Das Bundeskabinett hat eine Verlängerung der Mietpreisbremse und eine Reform der Maklerprovision beim Immobilienkauf beschlossen. Die Mietpreisbremse soll nun erst im Jahr 2025 außer Kraft treten. Käufer von Immobilien sollen nicht mehr verpflichtet werden können, mehr als die hälftige Zahlung der Maklerprovisionen zu übernehmen.

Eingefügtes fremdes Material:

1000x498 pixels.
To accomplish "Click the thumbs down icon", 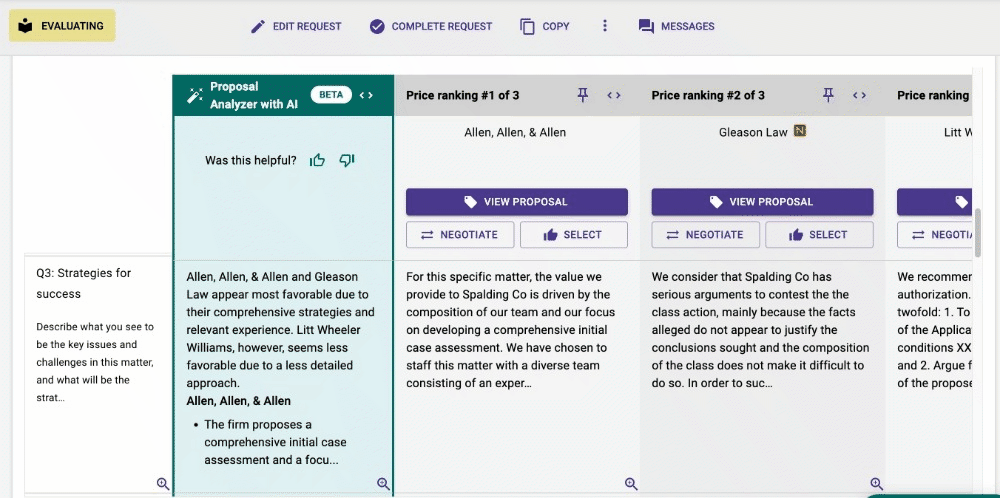I will [347, 160].
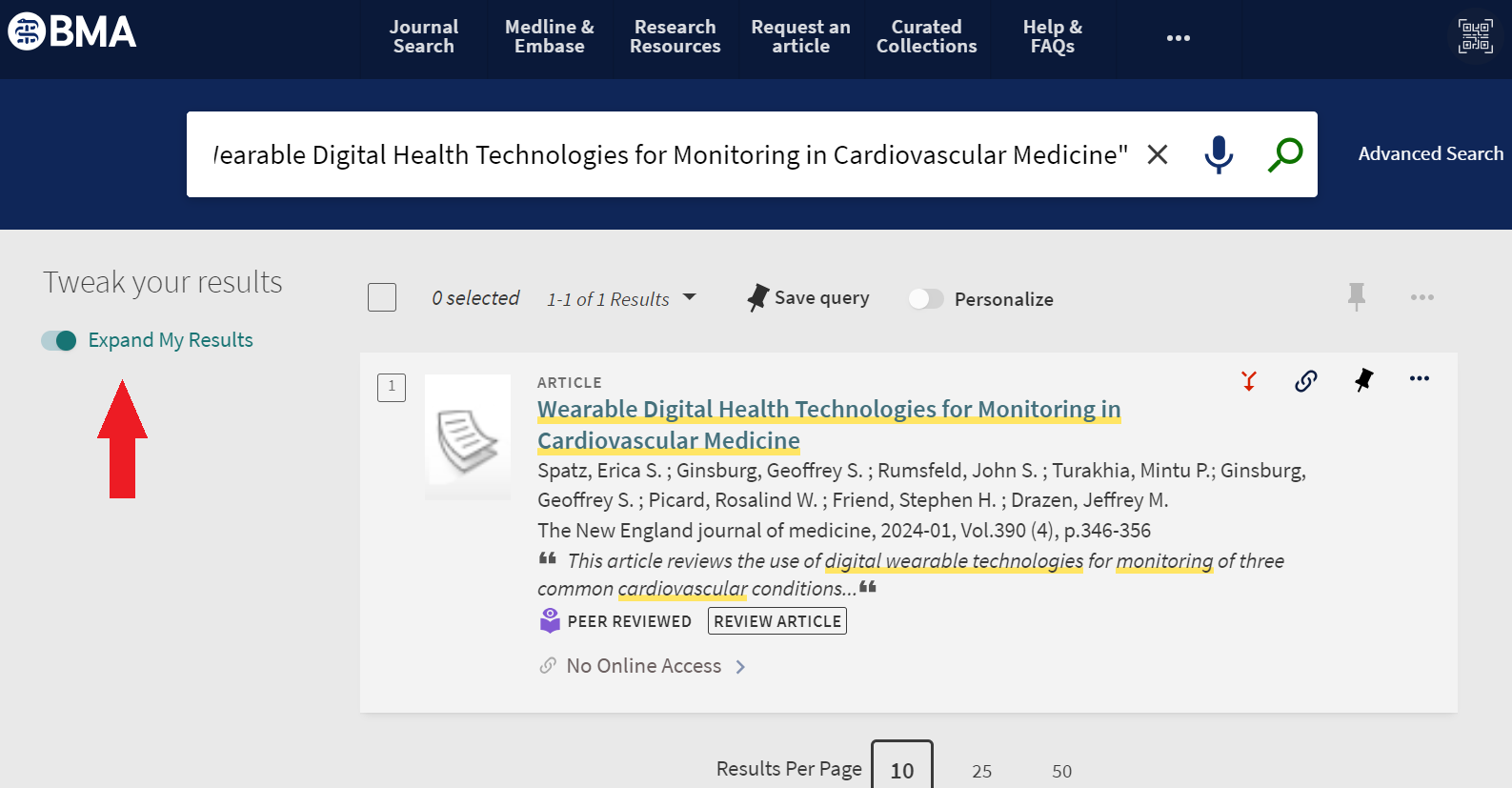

Twitter sind ein paar Daten abhanden gekommen. Aus Versehen, versteht sich. Stellt sich raus: Das war schon Mitte September, aber Twitter hatte darauf verzichtet, die Betroffenen zu informieren.

Durch ein Gerichtsverfahren in den USA ist herausgekommen, dass FBI-Agenten in zehntausenden von Fällen Personendatenbanken rechtswidrig für private Zwecke genutzt haben.

Der Bundesgerichtshof hat den schon seit fünf Jahren laufenden Rechtsstreit um den Werbeblocker „Adblock Plus“ an das Oberlandesgericht München zur erneuten Verhandlung zurückverwiesen. Es geht um die Frage, ob das Anbieten von Werbeblockern ein wettbewerbs- oder kartellrechtlich unzulässiges Angebot ist. Insbesondere viele Verlage stören sich an solchen Adblockern, weil sie auch ein Tracking von Kunden verhindern.

Das Landessozialgericht Celle-Bremen hat entschieden, dass Empfängern von Grundsicherungsleistungen Wegstrecken von weniger als 10 km mit dem Fahrrad zumutbar sind.

EuGH: Facebook muss in bestimmten Fällen Beleidigungen suchen und löschen

Der Europäische Gerichtshof (EuGH) hat entschieden, dass Online-Dienste wie Facebook dazu verpflichtet werden können, bei einer rechtswidrigen Beleidigung nach weiteren wortgleichen oder ähnlichen Äußerungen zu suchen und diese zu löschen.

Voraussetzung soll sein, dass die Beleidigungen automatisiert gefunden werden können und ein entsprechendes Urteil vorliegt, dass die Rechtswidrigkeit der angegriffenen Beiträge bestätigt. Das klingt einfach, dürfte es in der Praxis aber in vielen Fällen nicht sein: Allein die Voraussetzung, dass ein entsprechendes Urteil zuvor die Rechtswidrigkeit festzustellen hat, ist in der Praxis ein großes Problem für Betroffene, die sich aufwändige Verfahren nicht leisten können.

Die automatisierte Suche nach Beleidigungen dürfte zudem das Risiko von Fehlentscheidungen erhöhen. So könnten auch Beiträge von Löschungen oder Sperrungen betroffen sein, die gar nicht zum konkreten Fall passen.